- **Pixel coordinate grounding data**
++++++++++++++++++++
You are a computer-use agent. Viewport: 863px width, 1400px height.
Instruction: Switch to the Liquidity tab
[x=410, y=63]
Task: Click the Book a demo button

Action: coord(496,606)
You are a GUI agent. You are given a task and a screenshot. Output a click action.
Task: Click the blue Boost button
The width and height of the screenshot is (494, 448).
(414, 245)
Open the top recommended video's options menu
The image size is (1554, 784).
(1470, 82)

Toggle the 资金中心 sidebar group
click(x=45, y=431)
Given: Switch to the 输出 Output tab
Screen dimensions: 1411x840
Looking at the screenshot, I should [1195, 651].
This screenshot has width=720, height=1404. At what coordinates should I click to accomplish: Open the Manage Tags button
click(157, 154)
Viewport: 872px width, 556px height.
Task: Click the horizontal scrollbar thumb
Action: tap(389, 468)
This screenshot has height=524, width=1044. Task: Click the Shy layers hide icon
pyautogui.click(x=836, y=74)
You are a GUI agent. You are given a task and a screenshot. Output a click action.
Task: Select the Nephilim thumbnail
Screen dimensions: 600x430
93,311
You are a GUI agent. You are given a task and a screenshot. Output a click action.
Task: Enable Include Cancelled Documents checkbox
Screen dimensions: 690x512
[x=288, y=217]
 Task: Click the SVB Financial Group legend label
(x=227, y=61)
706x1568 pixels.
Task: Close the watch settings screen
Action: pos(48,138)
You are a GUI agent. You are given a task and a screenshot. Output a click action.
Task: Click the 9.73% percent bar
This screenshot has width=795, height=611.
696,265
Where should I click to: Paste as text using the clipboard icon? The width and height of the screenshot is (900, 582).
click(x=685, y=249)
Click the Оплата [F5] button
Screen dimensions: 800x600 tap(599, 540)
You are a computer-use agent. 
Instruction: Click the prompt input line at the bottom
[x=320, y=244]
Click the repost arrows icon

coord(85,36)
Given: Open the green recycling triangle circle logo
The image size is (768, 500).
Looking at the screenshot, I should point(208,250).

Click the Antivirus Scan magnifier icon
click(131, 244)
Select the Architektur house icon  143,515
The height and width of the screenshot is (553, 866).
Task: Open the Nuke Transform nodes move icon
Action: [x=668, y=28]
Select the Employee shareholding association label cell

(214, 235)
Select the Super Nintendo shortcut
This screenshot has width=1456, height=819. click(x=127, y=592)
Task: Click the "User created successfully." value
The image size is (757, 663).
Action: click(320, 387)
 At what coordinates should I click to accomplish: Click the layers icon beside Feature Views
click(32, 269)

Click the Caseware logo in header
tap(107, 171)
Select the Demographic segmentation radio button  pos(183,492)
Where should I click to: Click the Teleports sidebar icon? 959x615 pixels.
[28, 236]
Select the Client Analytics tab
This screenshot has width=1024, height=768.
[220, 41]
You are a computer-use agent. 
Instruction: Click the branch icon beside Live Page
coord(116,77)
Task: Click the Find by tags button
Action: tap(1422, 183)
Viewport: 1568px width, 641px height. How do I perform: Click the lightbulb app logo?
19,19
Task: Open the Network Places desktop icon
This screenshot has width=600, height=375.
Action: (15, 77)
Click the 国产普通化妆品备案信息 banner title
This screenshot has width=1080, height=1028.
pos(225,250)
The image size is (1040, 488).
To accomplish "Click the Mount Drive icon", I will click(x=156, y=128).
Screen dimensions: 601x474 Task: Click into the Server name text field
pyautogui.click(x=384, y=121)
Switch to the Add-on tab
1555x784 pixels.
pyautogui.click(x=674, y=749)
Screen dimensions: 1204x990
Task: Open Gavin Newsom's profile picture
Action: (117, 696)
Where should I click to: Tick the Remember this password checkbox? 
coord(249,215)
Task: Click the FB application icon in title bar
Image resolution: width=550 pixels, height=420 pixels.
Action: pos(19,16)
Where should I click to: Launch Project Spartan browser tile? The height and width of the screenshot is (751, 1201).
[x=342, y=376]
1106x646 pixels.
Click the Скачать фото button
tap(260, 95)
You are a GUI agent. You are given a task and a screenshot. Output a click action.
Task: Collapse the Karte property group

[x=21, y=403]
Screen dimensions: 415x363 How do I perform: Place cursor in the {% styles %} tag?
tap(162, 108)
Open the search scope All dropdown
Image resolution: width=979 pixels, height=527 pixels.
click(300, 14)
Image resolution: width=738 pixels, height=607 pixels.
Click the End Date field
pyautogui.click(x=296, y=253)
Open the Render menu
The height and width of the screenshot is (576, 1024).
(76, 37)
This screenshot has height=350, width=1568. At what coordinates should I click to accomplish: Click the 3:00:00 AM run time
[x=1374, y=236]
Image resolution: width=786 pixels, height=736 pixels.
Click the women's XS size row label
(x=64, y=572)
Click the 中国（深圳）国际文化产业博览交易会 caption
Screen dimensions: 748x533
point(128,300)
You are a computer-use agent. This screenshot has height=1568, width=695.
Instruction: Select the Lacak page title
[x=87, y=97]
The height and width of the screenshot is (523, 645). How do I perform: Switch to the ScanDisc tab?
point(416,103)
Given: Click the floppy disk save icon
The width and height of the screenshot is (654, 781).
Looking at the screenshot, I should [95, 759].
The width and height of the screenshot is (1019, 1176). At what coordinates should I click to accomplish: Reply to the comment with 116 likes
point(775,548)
++++++++++++++++++++
- **TASK INSTRUCTIONS**
Starting at the line that contains "Image resolution: width=786", write out every line to the end of the entries, exactly as given.

- **WRITTEN RESPONSE**
Image resolution: width=786 pixels, height=736 pixels.
Click the women's XS size row label
(x=64, y=572)
Click the 中国（深圳）国际文化产业博览交易会 caption
Screen dimensions: 748x533
point(128,300)
You are a computer-use agent. This screenshot has height=1568, width=695.
Instruction: Select the Lacak page title
[x=87, y=97]
The height and width of the screenshot is (523, 645). How do I perform: Switch to the ScanDisc tab?
point(416,103)
Given: Click the floppy disk save icon
The width and height of the screenshot is (654, 781).
Looking at the screenshot, I should [95, 759].
The width and height of the screenshot is (1019, 1176). At what coordinates should I click to accomplish: Reply to the comment with 116 likes
point(775,548)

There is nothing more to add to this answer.